[[ Data for review, beginning ]]

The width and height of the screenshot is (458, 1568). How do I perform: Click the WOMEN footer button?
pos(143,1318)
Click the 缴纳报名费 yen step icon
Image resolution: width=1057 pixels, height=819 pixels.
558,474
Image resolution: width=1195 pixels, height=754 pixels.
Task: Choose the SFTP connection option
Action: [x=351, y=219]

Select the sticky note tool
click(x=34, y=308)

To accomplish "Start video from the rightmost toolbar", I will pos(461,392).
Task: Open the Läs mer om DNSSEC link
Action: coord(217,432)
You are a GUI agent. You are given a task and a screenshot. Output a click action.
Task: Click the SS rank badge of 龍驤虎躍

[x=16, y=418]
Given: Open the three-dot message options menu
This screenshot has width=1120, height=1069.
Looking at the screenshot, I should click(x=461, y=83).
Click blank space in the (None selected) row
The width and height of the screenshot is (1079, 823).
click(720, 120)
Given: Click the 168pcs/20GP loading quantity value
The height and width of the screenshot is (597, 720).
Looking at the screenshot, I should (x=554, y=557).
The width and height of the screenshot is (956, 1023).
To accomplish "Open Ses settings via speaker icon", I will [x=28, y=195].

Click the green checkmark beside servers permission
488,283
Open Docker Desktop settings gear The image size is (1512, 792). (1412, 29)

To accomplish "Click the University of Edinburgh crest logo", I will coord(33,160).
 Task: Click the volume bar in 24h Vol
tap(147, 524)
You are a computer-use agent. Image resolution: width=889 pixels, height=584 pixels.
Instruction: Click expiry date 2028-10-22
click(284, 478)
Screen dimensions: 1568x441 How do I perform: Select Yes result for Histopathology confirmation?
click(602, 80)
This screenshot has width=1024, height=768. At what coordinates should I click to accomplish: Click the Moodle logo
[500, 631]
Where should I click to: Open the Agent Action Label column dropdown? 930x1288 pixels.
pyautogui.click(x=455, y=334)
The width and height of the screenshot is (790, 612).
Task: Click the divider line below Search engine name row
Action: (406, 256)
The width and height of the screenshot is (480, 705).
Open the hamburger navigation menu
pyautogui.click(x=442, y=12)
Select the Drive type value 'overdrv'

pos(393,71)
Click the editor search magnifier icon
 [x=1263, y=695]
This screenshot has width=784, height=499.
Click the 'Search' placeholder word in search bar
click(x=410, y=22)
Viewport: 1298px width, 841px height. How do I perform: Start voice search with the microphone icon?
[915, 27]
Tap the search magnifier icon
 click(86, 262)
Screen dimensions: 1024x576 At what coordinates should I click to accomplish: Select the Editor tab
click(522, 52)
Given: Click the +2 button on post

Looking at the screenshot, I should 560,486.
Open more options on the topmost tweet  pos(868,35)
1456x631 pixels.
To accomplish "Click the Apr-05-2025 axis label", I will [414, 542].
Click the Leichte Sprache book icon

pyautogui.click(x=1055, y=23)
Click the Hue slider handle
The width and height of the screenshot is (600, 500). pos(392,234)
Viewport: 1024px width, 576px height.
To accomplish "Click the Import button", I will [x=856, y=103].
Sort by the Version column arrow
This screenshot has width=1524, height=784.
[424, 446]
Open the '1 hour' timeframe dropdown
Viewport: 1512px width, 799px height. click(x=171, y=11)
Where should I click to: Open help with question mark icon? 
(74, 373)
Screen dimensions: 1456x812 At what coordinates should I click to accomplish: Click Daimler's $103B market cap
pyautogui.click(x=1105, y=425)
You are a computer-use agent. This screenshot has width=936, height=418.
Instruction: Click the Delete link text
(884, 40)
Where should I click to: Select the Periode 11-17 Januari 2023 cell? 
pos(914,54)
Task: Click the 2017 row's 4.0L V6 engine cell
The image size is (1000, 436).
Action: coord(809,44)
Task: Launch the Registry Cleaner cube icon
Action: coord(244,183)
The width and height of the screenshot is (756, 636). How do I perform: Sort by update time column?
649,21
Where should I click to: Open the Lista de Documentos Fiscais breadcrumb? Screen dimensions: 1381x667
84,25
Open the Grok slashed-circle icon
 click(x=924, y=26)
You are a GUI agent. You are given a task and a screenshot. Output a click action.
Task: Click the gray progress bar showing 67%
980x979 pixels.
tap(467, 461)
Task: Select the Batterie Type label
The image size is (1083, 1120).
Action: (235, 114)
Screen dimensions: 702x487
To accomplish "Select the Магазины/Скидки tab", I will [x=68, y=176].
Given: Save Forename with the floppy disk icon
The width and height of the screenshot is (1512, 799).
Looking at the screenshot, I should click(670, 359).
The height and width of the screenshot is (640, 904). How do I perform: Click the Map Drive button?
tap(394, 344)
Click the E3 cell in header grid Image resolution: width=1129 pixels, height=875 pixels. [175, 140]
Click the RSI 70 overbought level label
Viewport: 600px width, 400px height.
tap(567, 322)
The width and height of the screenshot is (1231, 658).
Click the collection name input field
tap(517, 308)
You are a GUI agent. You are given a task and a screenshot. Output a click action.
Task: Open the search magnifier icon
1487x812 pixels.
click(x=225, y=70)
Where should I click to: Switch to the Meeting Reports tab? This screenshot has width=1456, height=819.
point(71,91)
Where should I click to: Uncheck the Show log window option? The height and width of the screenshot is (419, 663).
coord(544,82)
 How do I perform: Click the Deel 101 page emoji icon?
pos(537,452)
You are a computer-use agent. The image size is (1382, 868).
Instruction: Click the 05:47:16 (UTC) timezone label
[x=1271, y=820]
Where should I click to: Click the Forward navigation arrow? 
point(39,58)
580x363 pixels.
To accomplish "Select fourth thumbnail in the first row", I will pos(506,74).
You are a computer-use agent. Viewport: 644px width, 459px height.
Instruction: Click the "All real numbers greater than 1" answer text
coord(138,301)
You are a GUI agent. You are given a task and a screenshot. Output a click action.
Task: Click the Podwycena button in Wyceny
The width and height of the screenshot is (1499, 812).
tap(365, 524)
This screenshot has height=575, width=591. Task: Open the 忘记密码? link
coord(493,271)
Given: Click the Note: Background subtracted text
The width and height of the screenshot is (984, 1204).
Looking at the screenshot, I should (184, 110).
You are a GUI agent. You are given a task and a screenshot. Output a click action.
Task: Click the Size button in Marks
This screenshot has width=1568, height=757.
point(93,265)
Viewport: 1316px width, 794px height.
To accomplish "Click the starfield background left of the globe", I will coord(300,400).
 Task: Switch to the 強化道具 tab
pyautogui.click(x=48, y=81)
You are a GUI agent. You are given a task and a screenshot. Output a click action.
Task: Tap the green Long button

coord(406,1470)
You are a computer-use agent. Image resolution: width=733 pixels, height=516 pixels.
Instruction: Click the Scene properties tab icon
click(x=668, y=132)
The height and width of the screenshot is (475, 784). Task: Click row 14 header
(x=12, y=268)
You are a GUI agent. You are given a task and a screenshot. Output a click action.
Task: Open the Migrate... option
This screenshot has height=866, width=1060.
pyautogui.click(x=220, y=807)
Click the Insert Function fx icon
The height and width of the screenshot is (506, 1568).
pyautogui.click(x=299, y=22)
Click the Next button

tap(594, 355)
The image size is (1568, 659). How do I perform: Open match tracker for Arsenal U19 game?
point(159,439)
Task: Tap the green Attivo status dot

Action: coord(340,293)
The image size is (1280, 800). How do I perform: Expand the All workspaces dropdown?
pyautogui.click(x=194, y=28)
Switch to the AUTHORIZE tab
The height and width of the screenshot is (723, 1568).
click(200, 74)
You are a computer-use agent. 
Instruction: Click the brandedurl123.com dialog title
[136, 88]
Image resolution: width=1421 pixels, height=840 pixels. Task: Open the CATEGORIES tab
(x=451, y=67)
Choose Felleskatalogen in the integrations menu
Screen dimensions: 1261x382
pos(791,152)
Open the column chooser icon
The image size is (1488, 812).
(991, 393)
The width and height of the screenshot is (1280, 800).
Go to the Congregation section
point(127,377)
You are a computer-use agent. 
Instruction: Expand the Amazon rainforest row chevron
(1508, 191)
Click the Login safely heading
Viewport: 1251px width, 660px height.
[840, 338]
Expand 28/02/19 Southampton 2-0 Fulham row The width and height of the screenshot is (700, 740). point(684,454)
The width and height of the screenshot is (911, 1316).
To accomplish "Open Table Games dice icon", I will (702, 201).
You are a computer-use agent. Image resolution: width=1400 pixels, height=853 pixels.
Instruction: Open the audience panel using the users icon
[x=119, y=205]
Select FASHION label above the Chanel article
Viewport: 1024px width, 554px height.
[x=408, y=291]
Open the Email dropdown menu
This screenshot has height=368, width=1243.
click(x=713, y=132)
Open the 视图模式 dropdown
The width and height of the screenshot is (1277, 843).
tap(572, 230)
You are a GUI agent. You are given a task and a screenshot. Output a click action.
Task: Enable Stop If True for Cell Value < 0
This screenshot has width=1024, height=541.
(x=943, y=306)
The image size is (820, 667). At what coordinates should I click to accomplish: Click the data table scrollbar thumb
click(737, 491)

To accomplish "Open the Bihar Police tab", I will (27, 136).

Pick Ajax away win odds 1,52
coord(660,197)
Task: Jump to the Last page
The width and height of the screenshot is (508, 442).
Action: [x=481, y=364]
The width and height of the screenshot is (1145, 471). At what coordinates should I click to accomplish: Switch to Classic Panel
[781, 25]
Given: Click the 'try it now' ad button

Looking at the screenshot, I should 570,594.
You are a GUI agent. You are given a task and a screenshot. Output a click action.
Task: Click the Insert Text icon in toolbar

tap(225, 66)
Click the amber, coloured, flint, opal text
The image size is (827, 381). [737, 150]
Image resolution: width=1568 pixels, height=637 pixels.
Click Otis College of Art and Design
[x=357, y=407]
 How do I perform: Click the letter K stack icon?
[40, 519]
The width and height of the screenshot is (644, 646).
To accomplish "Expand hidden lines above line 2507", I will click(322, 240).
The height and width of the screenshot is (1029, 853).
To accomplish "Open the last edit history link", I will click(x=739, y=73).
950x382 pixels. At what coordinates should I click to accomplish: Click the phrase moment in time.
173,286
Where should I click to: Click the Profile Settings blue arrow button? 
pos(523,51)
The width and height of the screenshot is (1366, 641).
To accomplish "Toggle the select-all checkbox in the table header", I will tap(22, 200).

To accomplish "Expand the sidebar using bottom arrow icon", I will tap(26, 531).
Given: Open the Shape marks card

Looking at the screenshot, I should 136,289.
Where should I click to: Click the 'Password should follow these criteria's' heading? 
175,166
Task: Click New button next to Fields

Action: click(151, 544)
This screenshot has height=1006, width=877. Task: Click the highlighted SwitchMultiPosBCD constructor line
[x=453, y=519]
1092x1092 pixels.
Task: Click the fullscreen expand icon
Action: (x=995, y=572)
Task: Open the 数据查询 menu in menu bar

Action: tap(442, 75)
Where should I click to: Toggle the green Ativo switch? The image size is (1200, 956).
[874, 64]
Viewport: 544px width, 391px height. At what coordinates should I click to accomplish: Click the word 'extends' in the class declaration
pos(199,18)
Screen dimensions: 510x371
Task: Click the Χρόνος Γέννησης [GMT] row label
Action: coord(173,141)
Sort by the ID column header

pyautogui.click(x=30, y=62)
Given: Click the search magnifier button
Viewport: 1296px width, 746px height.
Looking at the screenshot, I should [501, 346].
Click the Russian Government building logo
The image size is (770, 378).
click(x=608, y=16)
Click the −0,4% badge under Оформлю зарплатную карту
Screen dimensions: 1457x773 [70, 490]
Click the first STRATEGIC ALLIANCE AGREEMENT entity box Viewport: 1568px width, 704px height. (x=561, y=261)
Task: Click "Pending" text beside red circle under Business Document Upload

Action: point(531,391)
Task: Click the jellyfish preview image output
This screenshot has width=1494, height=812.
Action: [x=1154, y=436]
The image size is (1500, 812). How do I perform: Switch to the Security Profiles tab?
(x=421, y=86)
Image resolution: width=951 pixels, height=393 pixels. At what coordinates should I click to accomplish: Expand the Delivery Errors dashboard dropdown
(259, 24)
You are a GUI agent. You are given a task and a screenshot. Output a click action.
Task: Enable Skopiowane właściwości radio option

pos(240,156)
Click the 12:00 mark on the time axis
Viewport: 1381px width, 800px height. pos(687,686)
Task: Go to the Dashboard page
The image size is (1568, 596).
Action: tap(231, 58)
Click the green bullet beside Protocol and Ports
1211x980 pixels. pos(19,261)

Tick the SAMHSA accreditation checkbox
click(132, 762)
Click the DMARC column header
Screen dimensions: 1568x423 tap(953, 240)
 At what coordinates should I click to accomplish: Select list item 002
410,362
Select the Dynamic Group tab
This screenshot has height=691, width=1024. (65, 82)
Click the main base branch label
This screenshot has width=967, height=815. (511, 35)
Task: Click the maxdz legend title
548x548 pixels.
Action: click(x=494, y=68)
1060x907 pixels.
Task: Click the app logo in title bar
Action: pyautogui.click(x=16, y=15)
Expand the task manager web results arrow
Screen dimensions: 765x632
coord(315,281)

[[ Data for review, end ]]

### What the exercise asks
The number alone is the answer: work out how many lines in the data contain "first".

### Answer to this exercise
2